■ STUDY QUESTIONS ■
[1] In the passage on the schools White Paper, what does the "Parent Pledge" promise for a child who falls behind in English or maths?
[2] Continue the passage on the schools White Paper, starting after its final sentence.

■ TEXT ■
──────
It depends, of course, how that 20 minutes is spent. Unlike the number of hours schools open for, what happens in that extra time should be up to schools to decide, Zahawi says.  

“I want to trust teachers,” he continues. “They have done a brilliant job in working with us, dealing with the virus, with Omicron…Teachers will always look at best practice, who is doing it well, and there are thousands of schools doing it well.”

The danger in pushing this objective in such a public way, of course, is that the nuance is lost and the message reaching parents is that schools are in some way slacking off (it should be noted that Zahawi certainly doesn’t think that, and has never phrased this objective in this way). 

There is a similar danger in the White Paper’s “Parent Pledge”. This essentially amounts to a pledge from government, through a school, that if your child falls behind in English or maths, that child will receive a quality, evidence-led intervention.

Of course, this happens in the majority of schools already, and Zahawi says he simply wants to make sure it happens in every school. But the policy risks a perception that schools are simply leaving children to suffer when they fall behind. 

Is there not a risk here that the very delicate relationship between schools and parents will be made worse, not better, by making these two proposals in the White Paper rather than tackling these issues through Ofsted inspections?
──────
■ RECORDS ■
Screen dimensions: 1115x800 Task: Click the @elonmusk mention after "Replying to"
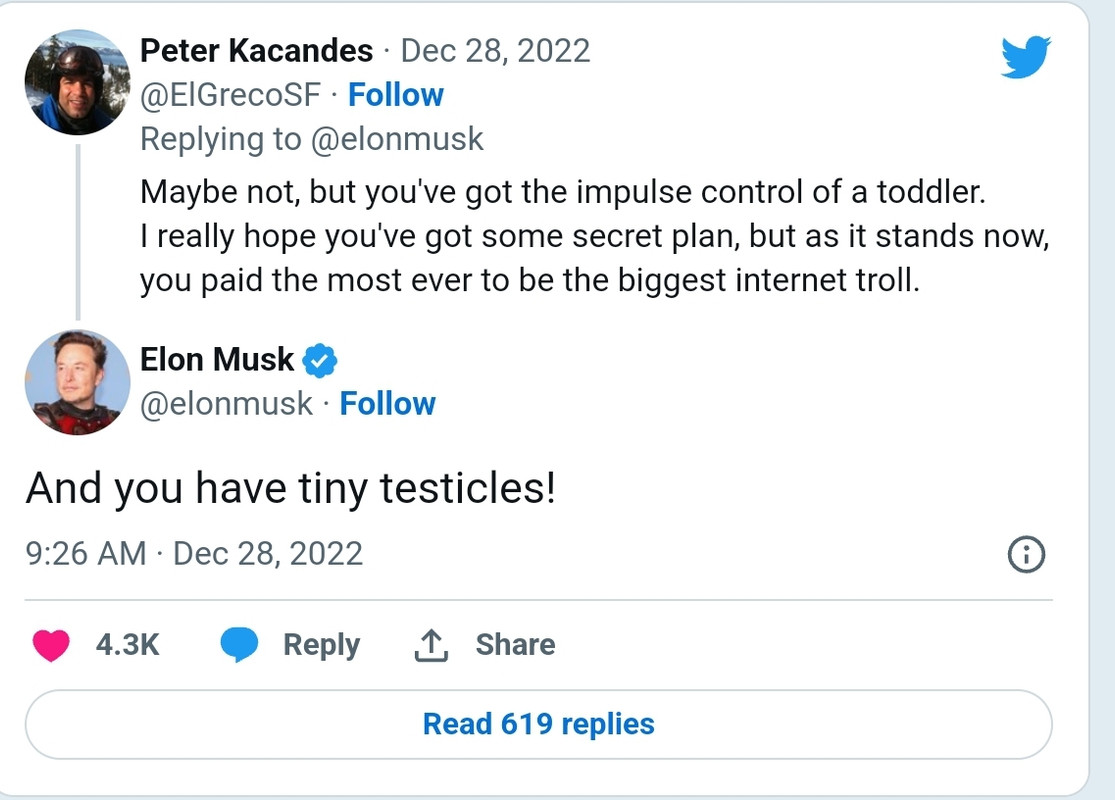tap(397, 139)

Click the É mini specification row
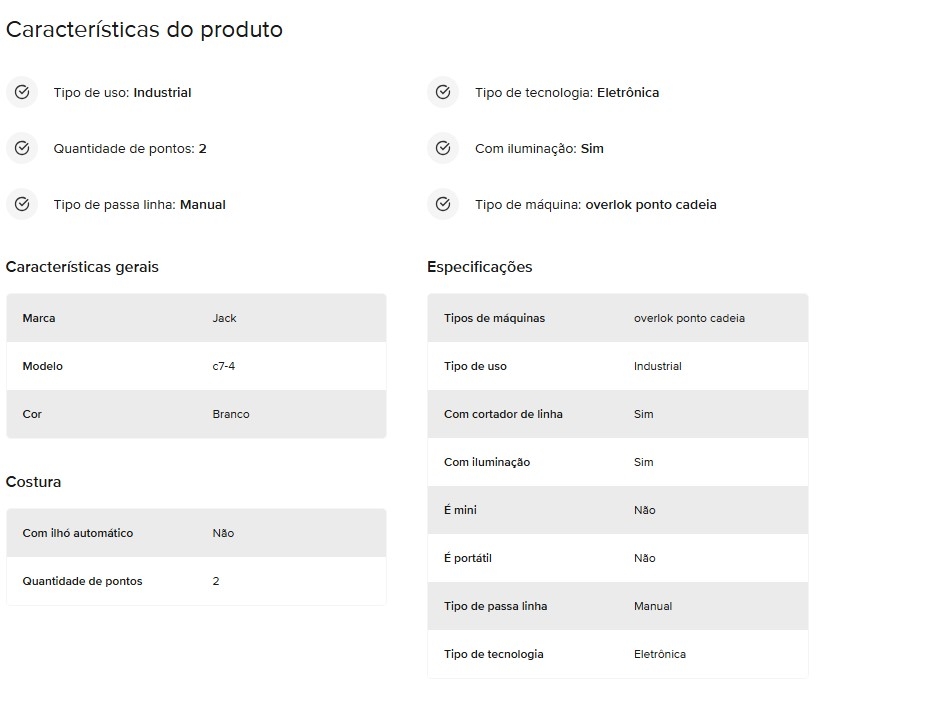click(x=617, y=510)
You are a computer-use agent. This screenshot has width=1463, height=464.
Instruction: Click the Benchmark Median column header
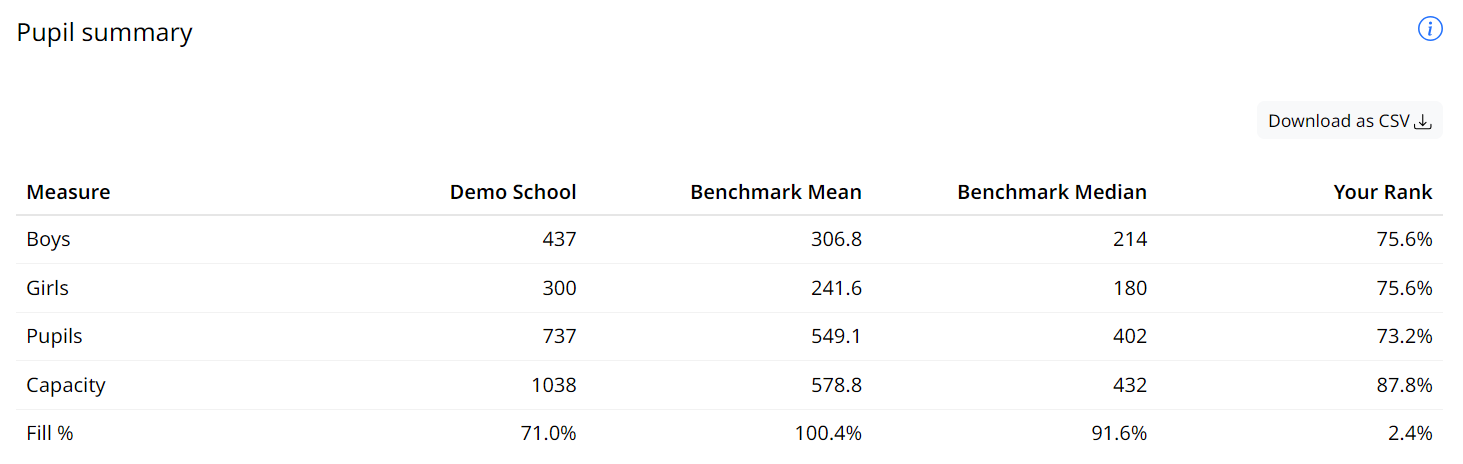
──────
■ TASK RESPONSES ■
[1] The child will receive a quality, evidence-led intervention.

[2]
“My responsibility is to be very clear with parents,” Zahawi replies. “Everything I do is about remembering who we are going to work to help, and that is every child including those whose parents don’t have the wherewithal to support their children. Or who have no parents at all. As long as we remember that, we will do the right thing, and this is the right thing - the evidence is clear on this.”

The evidence gap

The word “evidence” comes up a lot in the White Paper and also when Zahawi speaks about it. He is clear he wants to be the “evidence-led secretary of state”. But there are times, reading the White Paper, when you wonder where the evidence for the surety of the statements is coming from. For example, Ofsted is mentioned frequently in the White Paper, both as an enforcer and as a best-practice distributor. Is Zahawi sure there is evidence that it can perform those roles successfully?

“I do have faith in Ofsted,” he confirms. “And I will tell you why: when you look at the evidence, schools and teachers have had a really tough time getting their schools through the virus and the pandemic and have done a phenomenal job. And, of course, working with Ofsted, we have listened to the profession when we were dealing with Omicron and given them the ability to postpone or reschedule inspections if they felt the virus was having a deeper impact on their school.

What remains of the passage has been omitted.